Le premier groupe de No̰y̰, que
rencontre Kuoliyo en arrivant dans la région, fut celui des No̰y̰-jonde ainsi
appelés parce qu’ils résidaient jadis dans le hameau de Jondoo, situé près du
cimetière royal. Un bosquet d’arbres jonde
(balanites aegytiaca) signalait autrefois leur campement. Ils vivaient d’abord
entre eux, puis quand le premier roi eut fait alliance avec eux, ils deviennent
les No̰y̰-kage-ndoge-Mbang, « des poteaux de l’enclos du roi ».
Voici comment l’alliance fut
conclue :
« Au commencement, on a demandé au chef des No̰y̰-jonde d’être roi ; les No̰y̰ ont répondu : nous avons notre pierre
à assouplir la paille pour fabriquer nos panier et cela nous
suffit. »
Alors on a demandé à un mûû, prêtre de l’initiation, d’être
roi il a répondu : j’ai
mon gɔl bâton recourbé, insigne de ma fonction cela me suffit, je ne
veux pas être roi. Puis on a demandé à un forgeron qui a répondu : J’ai ma pierre d’enclume pour
forger cela me suffit, je ne veux pas être roi. » Enfin on
a demandé à un simple cultivateur, un Meskine qui a accepté » (récit de
Mantade, mère de Rode-i-ngar, chef des No̰y̰-jonde à Bédaya).
Quand ce premier roi mourut, ajoute
le forgeron de Bédaya, Ngaridabay, le nouveau roi demanda au chef des No̰y̰ de
garder son tombeau, et de renouveler les poteaux de clôture de la concession du
roi, à chaque intronisation. Ce roi fut également le premier à interdire aux
Sar d’épouser des femmes No̰y̰ et de manger avec eux.
En ce temps-là, Nganguera était un
village Sar les No̰y̰ vivaient encore à Béjondo. Ce n’est qu’après
la conclusion de l’alliance avec le roi qu’ils ont peuple le quartier Nganguera.
Bien sûr, la légende ne raconte que
ce qu’on peut dire à tout le monde, aux femmes et aux étrangers. L’origine des No̰y̰
métissés réside dans le second volet de l’alliance.

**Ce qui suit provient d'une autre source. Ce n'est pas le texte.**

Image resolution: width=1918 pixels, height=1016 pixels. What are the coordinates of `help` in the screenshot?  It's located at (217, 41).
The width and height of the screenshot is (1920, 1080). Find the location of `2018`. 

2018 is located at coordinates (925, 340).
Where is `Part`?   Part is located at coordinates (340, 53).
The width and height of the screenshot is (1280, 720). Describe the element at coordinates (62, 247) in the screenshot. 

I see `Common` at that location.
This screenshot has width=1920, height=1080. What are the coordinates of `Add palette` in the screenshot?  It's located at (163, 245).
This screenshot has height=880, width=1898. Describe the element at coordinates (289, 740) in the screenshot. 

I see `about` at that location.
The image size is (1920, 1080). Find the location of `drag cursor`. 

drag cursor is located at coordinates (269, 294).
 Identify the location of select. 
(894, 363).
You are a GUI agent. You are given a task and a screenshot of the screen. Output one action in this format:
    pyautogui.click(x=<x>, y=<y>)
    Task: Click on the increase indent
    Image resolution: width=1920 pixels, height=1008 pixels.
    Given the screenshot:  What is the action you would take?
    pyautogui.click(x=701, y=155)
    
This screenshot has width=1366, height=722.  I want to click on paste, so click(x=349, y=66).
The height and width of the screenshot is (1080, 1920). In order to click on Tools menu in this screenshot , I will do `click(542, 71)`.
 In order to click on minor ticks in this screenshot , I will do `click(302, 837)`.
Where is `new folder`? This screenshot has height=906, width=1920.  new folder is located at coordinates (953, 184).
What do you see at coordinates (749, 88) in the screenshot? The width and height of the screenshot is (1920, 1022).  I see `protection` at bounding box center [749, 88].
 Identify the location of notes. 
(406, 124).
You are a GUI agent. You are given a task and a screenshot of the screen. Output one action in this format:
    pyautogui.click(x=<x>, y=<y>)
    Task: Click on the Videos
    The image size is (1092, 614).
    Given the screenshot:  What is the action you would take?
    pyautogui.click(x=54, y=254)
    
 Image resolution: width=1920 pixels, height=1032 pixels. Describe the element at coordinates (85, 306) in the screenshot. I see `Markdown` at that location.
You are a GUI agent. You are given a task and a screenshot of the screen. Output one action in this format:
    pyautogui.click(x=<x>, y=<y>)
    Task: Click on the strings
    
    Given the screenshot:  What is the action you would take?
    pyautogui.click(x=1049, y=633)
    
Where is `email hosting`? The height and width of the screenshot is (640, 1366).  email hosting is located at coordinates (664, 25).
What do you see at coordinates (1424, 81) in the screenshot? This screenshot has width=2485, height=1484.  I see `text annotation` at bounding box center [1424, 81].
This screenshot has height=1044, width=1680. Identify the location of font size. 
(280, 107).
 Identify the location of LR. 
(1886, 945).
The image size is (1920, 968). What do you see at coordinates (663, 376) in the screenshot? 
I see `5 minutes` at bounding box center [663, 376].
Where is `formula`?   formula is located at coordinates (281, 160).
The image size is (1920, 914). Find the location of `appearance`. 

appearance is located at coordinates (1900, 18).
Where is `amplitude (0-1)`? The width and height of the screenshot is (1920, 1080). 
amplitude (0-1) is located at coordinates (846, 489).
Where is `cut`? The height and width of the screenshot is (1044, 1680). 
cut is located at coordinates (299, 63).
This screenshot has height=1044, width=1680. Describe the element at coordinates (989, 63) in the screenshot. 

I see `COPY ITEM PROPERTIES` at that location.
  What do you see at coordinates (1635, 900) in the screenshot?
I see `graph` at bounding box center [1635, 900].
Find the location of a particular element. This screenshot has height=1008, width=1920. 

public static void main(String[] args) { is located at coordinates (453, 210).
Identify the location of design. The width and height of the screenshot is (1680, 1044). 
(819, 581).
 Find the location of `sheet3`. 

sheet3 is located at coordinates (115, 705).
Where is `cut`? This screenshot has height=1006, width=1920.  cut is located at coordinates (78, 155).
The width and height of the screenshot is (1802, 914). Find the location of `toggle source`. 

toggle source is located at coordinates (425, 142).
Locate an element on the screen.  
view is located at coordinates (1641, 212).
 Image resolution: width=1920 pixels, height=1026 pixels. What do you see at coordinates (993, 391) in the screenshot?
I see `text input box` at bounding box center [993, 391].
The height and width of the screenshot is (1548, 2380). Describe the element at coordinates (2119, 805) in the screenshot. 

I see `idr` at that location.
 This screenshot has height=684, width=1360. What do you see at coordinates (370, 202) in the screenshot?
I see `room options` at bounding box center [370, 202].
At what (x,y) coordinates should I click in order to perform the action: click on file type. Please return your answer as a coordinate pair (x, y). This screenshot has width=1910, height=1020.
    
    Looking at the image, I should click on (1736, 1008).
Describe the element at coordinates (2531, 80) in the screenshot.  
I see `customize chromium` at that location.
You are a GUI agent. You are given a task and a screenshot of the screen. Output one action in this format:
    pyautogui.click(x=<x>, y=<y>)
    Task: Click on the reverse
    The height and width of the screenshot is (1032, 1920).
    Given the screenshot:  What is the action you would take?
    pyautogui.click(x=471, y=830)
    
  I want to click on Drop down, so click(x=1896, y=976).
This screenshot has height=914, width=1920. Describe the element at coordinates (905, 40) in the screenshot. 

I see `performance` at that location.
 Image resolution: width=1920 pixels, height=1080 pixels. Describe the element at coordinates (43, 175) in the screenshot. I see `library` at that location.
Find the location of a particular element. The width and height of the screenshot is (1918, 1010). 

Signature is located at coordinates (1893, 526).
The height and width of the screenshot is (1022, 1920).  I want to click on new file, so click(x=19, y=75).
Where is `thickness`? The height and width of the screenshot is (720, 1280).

Quand Mbamoujigue, le 4ème
roi décida de faire initier son fils, il confia le secret aux forgerons et leur
demanda de diriger les premiers groupes d’initiés. En échange les forgerons
dûrent offrir au roi deux jeunes filles vierges. Lors de la fête des semailles,
l’une d’entre elles appelée Ngon-ngé-gombe, était chargée de
préparer la sauce filante avec la plante gombe.
Quand ces deux jeunes filles No̰y̰ devenaient nubiles, le roi, bien qu’il eût
interdit à ses sujets d’épouser des filles No̰y̰, en faisait ses concubines,
parce qu’il est au-dessus de la loi. C’est ainsi que le quartier Ngangera s’est
peuplé de bâtards royaux, les « No̰y̰ de l’enclos du Mbang ». D’après
Rode-i—ngar, cette coutume a cessé au début du siècle et il n’y a pas trace,
dans la généalogie des derniers rois, d’alliance avec des filles de forgerons.
Ce qui s’est produit plusieurs fois au contraire dans la famille du Mbang
Sanguelé et du Ngorgue Hori.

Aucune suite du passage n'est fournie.